▸ **Work required**
Reproduce the passage on how crop farmers respond to lower prices from "I get the feeling" up to and including "several profitable crops.".
*** Extracted text
Total acreages’ response to price is the ‘REAL’ supply
response issue.
I get the feeling communication doesn’t always take place when people talk about
how crop agriculture responds to lower prices, especially since the introduction
of “planting flexibility.” It seems common to abstractly think that farmers’
income problems are caused by low prices for a crop, say, cotton. Hence, the
reasoning goes, farmers could easily remedy the problem next planting season by
switching from the production of cotton to any one of several profitable crops.
As a result, with the lower production levels the cotton market will respond,
farmers will benefit from the “new” higher price crop, incomes will rise and all
will be well in farm country. And by the way, I have this bridge for sale that
connects San Francisco and Oakland…
Even though the “one crop price problem” seems to characterize the depth of
thinking of many that discuss crop supply response, what’s particularly odd is
that fixing aberrations of this sort has never been a problem with crop farmers.
They will change their mix of crops quicker than you can pull you hand out of a
fire.
******
*** Stored data
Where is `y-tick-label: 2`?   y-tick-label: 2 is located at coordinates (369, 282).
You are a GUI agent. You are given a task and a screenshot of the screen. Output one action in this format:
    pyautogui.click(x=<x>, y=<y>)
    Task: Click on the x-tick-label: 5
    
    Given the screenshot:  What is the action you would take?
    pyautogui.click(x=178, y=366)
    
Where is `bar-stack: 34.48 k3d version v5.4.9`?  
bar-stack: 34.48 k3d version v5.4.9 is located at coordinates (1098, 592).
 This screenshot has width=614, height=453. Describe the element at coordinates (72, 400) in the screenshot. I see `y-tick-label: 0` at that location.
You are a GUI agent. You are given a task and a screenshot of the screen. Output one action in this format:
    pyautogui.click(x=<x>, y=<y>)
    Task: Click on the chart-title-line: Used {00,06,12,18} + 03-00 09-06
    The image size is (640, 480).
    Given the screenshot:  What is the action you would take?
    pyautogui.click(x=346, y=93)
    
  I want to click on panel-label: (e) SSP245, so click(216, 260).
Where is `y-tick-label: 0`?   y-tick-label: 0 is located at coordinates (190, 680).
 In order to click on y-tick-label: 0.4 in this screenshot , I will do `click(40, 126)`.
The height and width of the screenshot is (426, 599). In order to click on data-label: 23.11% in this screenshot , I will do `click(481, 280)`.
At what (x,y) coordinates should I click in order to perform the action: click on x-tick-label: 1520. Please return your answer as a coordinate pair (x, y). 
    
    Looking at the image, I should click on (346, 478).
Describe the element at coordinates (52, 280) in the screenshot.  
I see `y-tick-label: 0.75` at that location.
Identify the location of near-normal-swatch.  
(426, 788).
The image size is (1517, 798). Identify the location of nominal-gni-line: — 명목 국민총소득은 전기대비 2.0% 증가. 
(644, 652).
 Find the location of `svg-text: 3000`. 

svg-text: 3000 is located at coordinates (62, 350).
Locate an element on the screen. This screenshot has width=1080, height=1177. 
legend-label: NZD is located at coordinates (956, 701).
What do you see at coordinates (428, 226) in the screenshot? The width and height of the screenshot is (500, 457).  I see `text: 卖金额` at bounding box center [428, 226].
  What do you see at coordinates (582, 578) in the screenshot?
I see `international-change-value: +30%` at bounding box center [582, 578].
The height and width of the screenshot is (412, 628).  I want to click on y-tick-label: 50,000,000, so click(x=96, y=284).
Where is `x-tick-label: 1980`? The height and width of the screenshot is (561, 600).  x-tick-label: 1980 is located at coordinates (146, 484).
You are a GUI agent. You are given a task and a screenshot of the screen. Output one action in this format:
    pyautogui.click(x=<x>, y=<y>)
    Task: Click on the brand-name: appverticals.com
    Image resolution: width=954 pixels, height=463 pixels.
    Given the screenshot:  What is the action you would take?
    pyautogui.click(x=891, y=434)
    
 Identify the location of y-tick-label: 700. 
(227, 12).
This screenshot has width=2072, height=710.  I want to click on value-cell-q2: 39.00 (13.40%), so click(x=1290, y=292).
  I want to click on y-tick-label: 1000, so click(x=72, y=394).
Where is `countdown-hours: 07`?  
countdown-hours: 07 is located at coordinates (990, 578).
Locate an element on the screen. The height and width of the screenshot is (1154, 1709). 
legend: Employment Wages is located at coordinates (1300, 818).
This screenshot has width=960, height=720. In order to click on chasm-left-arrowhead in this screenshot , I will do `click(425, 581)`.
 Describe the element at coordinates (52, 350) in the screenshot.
******
▸ **Written answer**
I get the feeling communication doesn’t always take place when people talk about
how crop agriculture responds to lower prices, especially since the introduction
of “planting flexibility.” It seems common to abstractly think that farmers’
income problems are caused by low prices for a crop, say, cotton. Hence, the
reasoning goes, farmers could easily remedy the problem next planting season by
switching from the production of cotton to any one of several profitable crops.